Jovem de 17 anos é agredido por skinheads no Tatuapé

Adolescente saía de festa quando foi confundido com punk; suspeitos deram uma garrafada no rapaz e fugiram

O Estado de S.Paulo

08 Outubro 2012 | 08h39

Um adolescente de 17 anos foi agredido na madrugada de sábado quando saía de uma festa de aniversário em um bar no Tatuapé, na zona leste de São Paulo. Segundo a vítima, os suspeitos são skinheads que o confundiram, por causa do penteado, com um integrante do movimento punk. Os responsáveis pelo ataque conseguiram fugir rapidamente.

A agressão aconteceu por volta das 3h30 na Rua Serra do Japi. O adolescente caminhava com amigos até o estacionamento onde tinham deixado o carro quando foi abordado por cerca de dez homens de cabeça raspada.

Segundo um cabeleireiro de 34 anos, colega de trabalho da vítima. os agressores abordaram o rapaz já perguntando se era punk (ele tem cabelo moicano, pintado de azul). Mesmo negando, o jovem foi agredido pelo grupo de skinheads. Por fim, ainda levou uma garrafada na cabeça, perdeu a consciência e desmaiou na calçada.

Um dos amigos do adolescente também foi agredido com socos e pontapés, quando tentava se proteger do bando.

A Polícia Militar foi chamada e encontrou o rapaz sendo socorrido por uma unidade de resgate. O adolescente foi levado até o Hospital Carmino Caricchio, também no Tatuapé, onde foi socorrido.

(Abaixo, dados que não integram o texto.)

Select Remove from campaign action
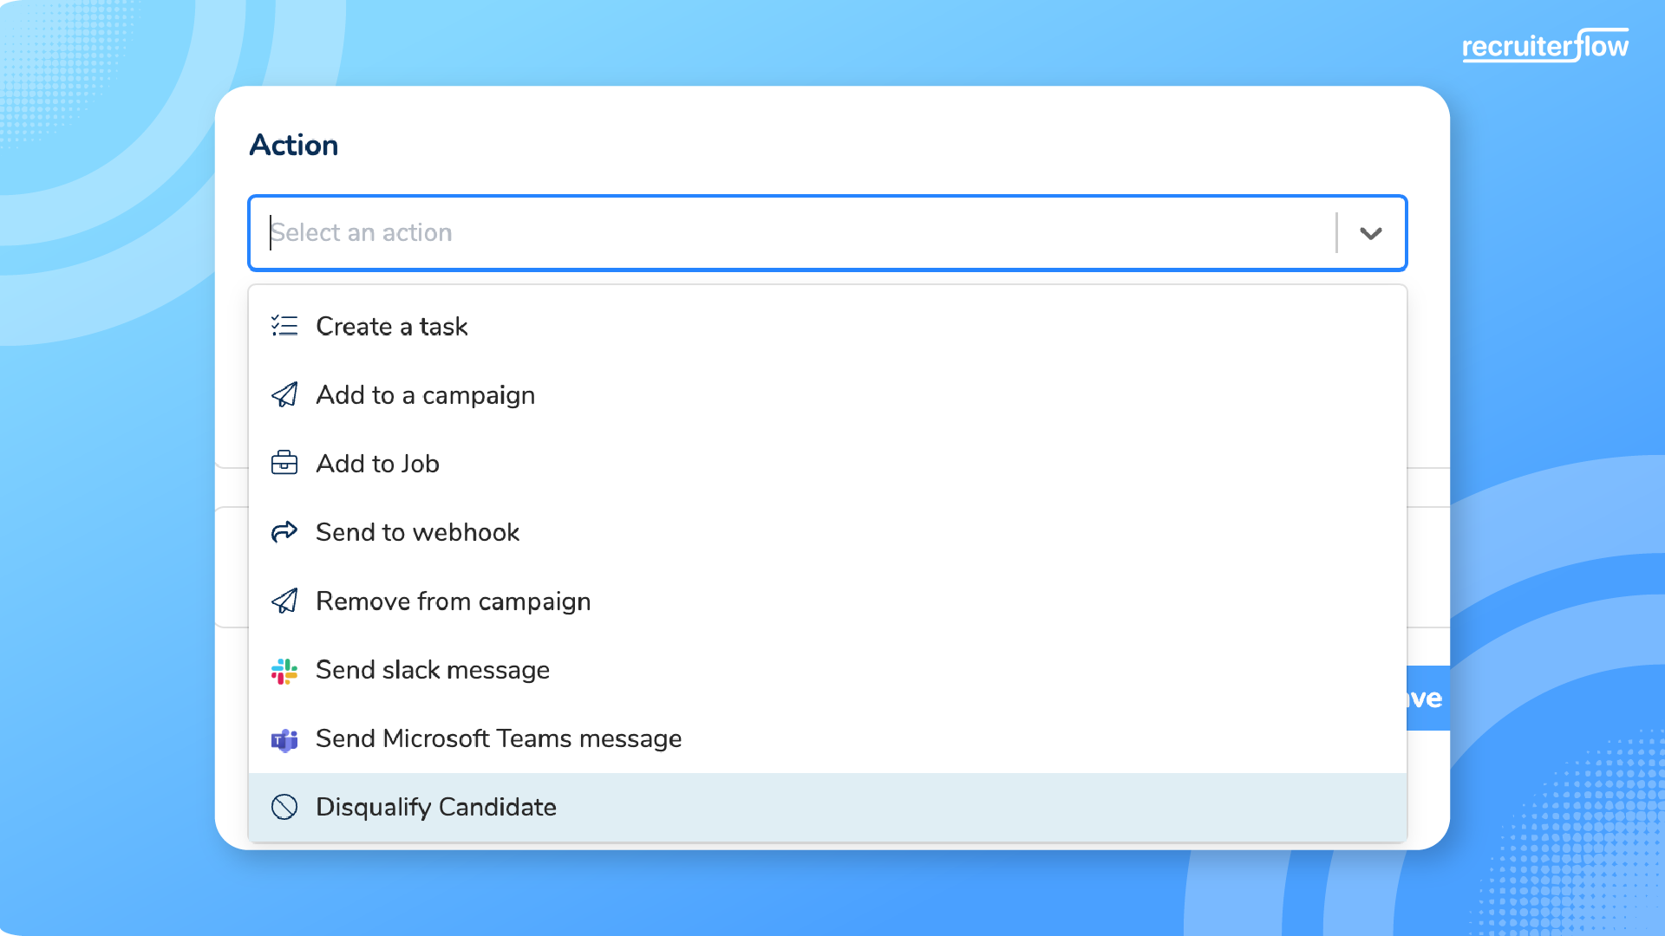 click(453, 601)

O caso foi registrado no 30.º Distrito Policial (Tatuapé) como lesão corporal consumada. O rapaz foi orientado a fazer uma representação criminal no prazo máximo de seis meses. Não foi informado se investigadores conseguiram imagens registradas por possíveis câmeras existentes nas proximidades do local da agressão.

Os agressores conseguiram fugir em carros não identificados pelas vítimas e, até as 20 horas de ontem, não tinham sido localizados pela polícia.

Histórico. Segundo a Delegacia de Crimes Raciais e Delitos de Intolerância (Decradi), 17% dos boletins de ocorrência registrados no local, em 2011, foram por lesão corporal dolosa.

Denúncias por injúria (53%), ameaça (20%), constrangimento ilegal (3%) e outros (7%) também foram recebidas pela Delegacia de Crimes Raciais.

Em toda a área do 30.º DP, foram registrados 214 casos de lesão corporal dolosa até agosto deste ano (dados mais recentes divulgados pela Secretaria de Segurança Pública)./ W.C.